_Action item:_ Throughout the listing below, show every line in which "label" occurs.

_Provided data:_
*****
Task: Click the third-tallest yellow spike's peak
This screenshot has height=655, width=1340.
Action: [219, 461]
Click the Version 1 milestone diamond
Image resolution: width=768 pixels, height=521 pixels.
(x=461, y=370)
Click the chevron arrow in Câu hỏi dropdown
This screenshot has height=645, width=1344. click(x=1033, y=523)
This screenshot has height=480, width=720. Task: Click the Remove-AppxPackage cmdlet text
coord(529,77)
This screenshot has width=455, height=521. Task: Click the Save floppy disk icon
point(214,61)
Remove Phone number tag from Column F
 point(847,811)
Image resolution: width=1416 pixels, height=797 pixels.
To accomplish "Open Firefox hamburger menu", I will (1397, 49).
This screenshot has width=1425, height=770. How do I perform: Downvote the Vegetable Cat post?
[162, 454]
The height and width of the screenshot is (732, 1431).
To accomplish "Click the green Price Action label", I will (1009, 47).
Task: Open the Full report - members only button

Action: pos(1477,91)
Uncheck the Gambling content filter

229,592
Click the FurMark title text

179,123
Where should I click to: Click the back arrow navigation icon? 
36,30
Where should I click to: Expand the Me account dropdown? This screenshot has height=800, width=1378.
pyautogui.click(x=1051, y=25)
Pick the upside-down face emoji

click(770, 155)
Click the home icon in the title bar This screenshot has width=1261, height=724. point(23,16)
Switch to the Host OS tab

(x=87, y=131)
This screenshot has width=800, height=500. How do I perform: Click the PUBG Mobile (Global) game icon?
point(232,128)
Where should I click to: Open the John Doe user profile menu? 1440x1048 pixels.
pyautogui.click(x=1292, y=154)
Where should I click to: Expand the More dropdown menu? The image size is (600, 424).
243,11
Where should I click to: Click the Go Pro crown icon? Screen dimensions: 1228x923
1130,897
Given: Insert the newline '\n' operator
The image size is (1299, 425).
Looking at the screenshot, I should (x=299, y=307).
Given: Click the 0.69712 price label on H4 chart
*****
_Answer to this problem:_
To accomplish "Click the green Price Action label", I will (1009, 47).
Given: Click the 0.69712 price label on H4 chart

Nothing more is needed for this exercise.